Saturday, October 3, 2020

Becoming a Christian

In 1994 InterVarsity Press published the Handbook of Christian Apologetics by Peter Kreeft and Ronald Tacelli. It quickly became one of my favorite references for arguments about the truth of Christianity. In the final chapter, "The Bottom Line," the authors describe "Four Steps in Becoming a Christian" and explain that their book is only helpful with the first.
1. The first step is mental belief. This is first because you cannot take any other step toward a goal unless you believe it exists. You cannot seek or deal with a Person you do not believe exists. You cannot pray to a God you think is dead.

The next three steps are (2) repentance from sin; (3) saving faith, faith in a more than mental sense, acceptance of Christ as Savior; and (4) living out the Christian life. These three steps all presuppose the truth of the God to whom you repent, in whom you believe and with whose real presence and help you now live. ....

.... The first step is like believing in the accuracy of a road map; the next three steps are like actually using the map.

2. Step two is called repentance.
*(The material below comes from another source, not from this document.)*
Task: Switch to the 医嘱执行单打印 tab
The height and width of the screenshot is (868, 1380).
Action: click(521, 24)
This means not merely feeling guilty or sorry for your sins, but choosing—with that most fundamental and deep-down part of your soul, your will—to turn out of the road you are now traveling down, because you have been convinced that it is not the right road, the true road, the road designed for you by God, the road that leads to God. In the full sense, repentance means renouncing the lord of your present road—the "evil one" (Mt 13:19), the "father of lies" (Jn 8:44) and the "ruler of this world" (Jn 14:30)—so that you can give yourself instead to Christ, your rightful lord. Repentance cannot be adequately understood only psychologically, as something within yourself; it is ontological, it is a real transaction between you and your lord, a change of fundamental allegiance. It is like changing sides in a war, or like divorce and remarriage. It is traumatic.

3. The third step, which is the other side of repentance, is faith, in the biblical sense: not just mental belief (that was step one) but accepting and receiving Christ as God and Savior and Lord of your soul, your life, your destiny.
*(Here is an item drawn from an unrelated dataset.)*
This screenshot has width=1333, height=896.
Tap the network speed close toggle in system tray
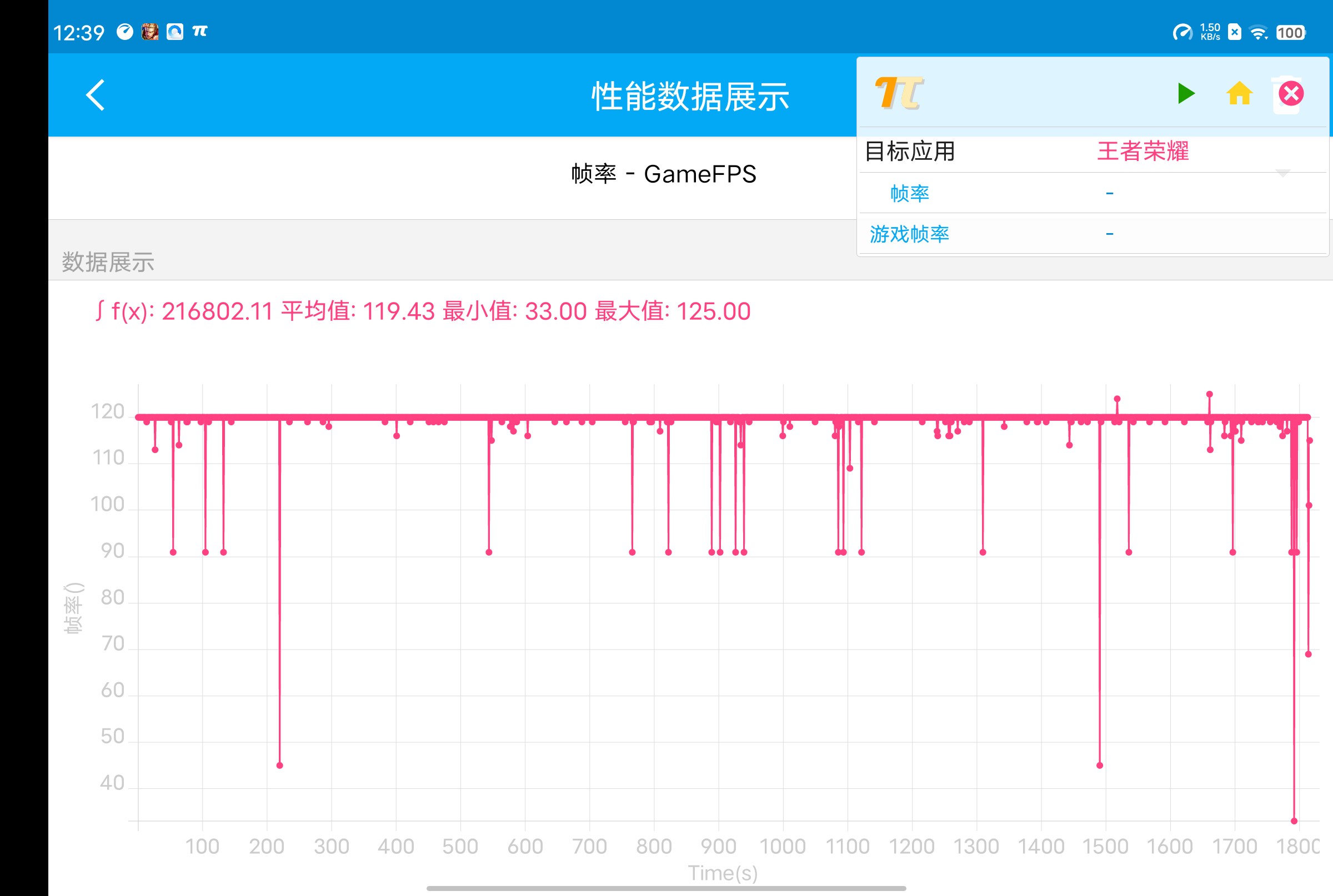point(1234,32)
The first step is believing the road map; the second is turning out of your present road; the third is turning into another road. That other road is a Person: the one who said, "I am the way...no one comes to the Father except through me" (Jn 14:6).

4. The fourth step is traveling down his way, actually living the Christian life. Step three is faith, step four is works—good works, works of love. The two necessarily go together. In step three the tree of Christ's life is planted in you; in step four it bears fruit. For "faith without works is dead" (Jas 1:26).

This fourfold scheme puts into proper perspective the modest ambitions of this book. Our hope is only to persuade your honest reasoning that Christianity is true. This is necessary but not sufficient. No one will launch a boat thinking the sea is only a myth; but believing in the sea is not sufficient to become a sailor.
Peter Kreeft & Ronald K. Tacelli, Handbook of Christian Apologetics, InterVarsity Press, 1994.